Egypt Continues Crackdown on Young Protestors

Since the ouster of Mohamed Morsi last year, Egypt’s interim government has adopted a policy of harsh crackdowns on supporters of the former president, the assets of the Muslim Brotherhood, journalists, protestors, and others. Children and young people are not exempt from these policies; “around 10 to 30 percent of the people [government forces] detain will be children,” said Maha Maamoun, a children’s rights advocate. “In some ways they’re just easier to catch.”

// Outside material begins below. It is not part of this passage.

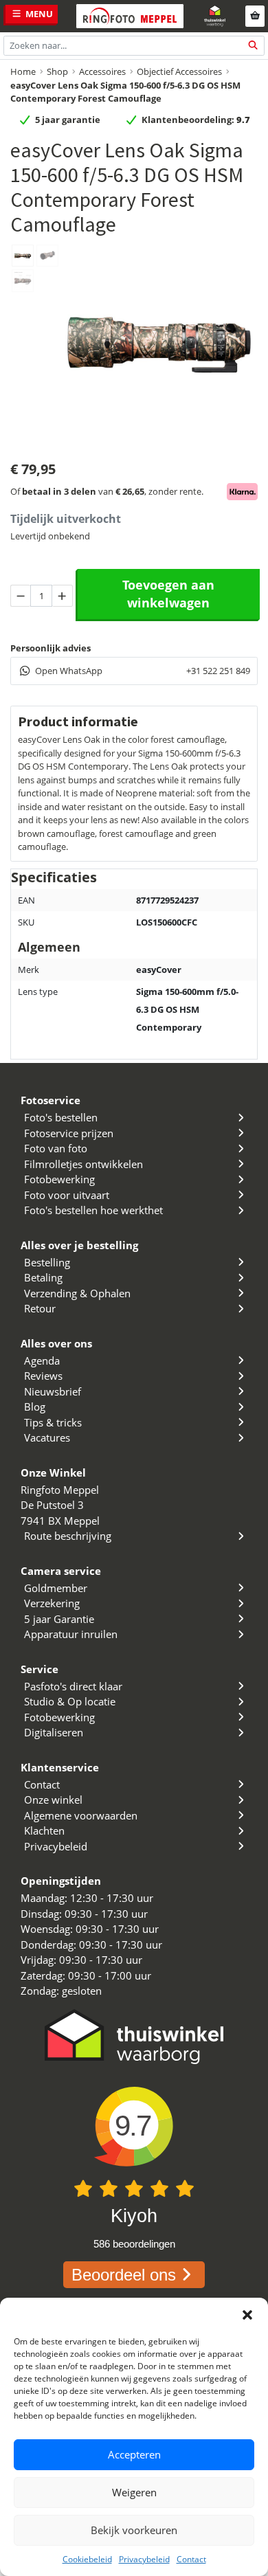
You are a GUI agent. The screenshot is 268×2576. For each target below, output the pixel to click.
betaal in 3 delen (59, 491)
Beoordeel (123, 2274)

Tahrir Square, 11 July 2011

Once caught, according to Egypt’s new constitution, children should be held in separate cells from adults—but this is often not the case. “In many cases this is not done,” said Maamoun. “It depends on the place of detention, but we hear many cases of the law not being upheld—minors being held with adults who are accused of crimes, or not being allowed visits from their parents or their lawyers.”

There have also been allegations that some captured children have been tortured. “Many children who get arrested are subject to torture at some point by the police, or by soldiers. The norm is that they are beaten in the police vehicles, or when they first arrive at the detention facility,” said Maamoun. “The situation has been getting worse and worse for children since 2011. It’s not just the state—the whole community is failing children. Until we recognize that children are vulnerable and need to be better protected, we will continue to destroy Egypt’s future,” she added.